The discriminator is trained to distinct between "real" action/messages (expert data) and "fake" (generated). The input for the discriminator is given by the latent vector of the current state (history + last messages) and the suggested action/message. To optimize the discriminator the loss function of a "least squares GAN" is used. To avoid a non-differentiable network, the generator receives the discriminator feedback as a reward and optimize its policy accordingly.
The critic approximates the value function of the current state. It receives the latent vector from the encoder. The critic is only used while running the model online mode.
The agent can be trained offline (using "expert data" as ground truth) or online (using firsthand feedback of other swergio components).

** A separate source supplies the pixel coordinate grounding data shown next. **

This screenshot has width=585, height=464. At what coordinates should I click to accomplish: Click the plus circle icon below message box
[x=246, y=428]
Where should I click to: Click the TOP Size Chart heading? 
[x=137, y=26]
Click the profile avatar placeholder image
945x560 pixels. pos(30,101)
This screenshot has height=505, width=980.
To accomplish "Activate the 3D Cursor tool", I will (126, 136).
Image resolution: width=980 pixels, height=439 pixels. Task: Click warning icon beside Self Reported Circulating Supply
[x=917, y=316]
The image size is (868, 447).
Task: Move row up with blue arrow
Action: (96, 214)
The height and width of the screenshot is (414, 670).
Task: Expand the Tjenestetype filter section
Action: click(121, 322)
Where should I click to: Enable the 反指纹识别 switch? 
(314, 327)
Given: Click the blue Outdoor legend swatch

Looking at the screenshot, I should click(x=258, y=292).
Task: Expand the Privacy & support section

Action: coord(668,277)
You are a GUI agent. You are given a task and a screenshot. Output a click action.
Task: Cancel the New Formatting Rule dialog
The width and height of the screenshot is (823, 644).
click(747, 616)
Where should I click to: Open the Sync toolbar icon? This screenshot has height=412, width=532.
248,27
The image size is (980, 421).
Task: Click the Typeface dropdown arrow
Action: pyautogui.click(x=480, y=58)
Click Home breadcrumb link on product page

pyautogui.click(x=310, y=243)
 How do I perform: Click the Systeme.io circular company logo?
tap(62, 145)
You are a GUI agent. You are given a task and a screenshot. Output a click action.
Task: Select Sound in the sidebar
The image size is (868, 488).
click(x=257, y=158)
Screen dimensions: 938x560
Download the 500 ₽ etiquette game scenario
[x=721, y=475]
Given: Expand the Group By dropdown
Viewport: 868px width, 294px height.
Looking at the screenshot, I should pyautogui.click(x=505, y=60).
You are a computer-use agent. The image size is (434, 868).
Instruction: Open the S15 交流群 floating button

In offline mode, the model is trained based on given expert data. This includes the encoder, the generator as well as the discriminator. To fit the discriminator to "fake" data, the generator generates messages based on a random latent vector input. See the chart for an overview:
To start the offline training we can run the "runOffline.py" file.
In online mode, the model is trained based on the received feedback of connected swergio components. The online runner is separated into three main modules.
The actor will receive the last observation and uses the network to generate the next action. To further explore the observation state the actor will randomly choose an action that is not necessarily optimized.
Up to N of the last observations and final actions of the actor are stored in the experience class.
After N steps or end of an episode (next question from a client), the trainer trains the model based on the saved experiences. In addition to the experience, expert data is used to continuously train the generator and discriminator on "real" data.
See the chart for an overview:
To start the online mode run the "run.py" file.
Argument: --logdir
Enviroment variable: LOG_PATH
Argument: --savedir
Enviroment variable: MODELSAVE_PATH
Argument: --expertdata
Enviroment variable: EXPERTDATA_PATH
Argument: --agents (e.g. = agent_A, agent_B) Enviroment variable: AGENT
Argument: --worker (e.g. = worker_A, worker_B) Enviroment variable: WORKER
Argument: --knowledge (e.g. = kb_A, kb_B) Enviroment variable: KNOWLEDGEBASE
Argument: --batchsize = 20
Argument: --memorysize = 10
Argument: --latentsize = 30
Argument: -li,--logint =500
Argument: -si,--saveint =5000
Argument: --entcoef = 0.01
Argument: --latentlossweight = 1
Argument: --generationlossweight = 1
Argument: --GANGlossweight = 1
Argument: --GANDlossweight = 1
Argument: --policylossweight = 1
Argument: --criticlossweight = 0.5
Argument: --alpha = 0.99
Argument: --epsilon = 1e-5
Argument: --maxgradnorm = 0.5
Argument: -lr,--learningrate =7e-3
Argument: -ts,trainsteps-- =50000
Argument: --gamma =0.99
Argument: --gaelambda =0.96
Argument: --actprobability =1
Argument: --explorprobability =0.05
This is an overview of the main sources and ideas being used for code snippets, implementation, and inspiration of this model.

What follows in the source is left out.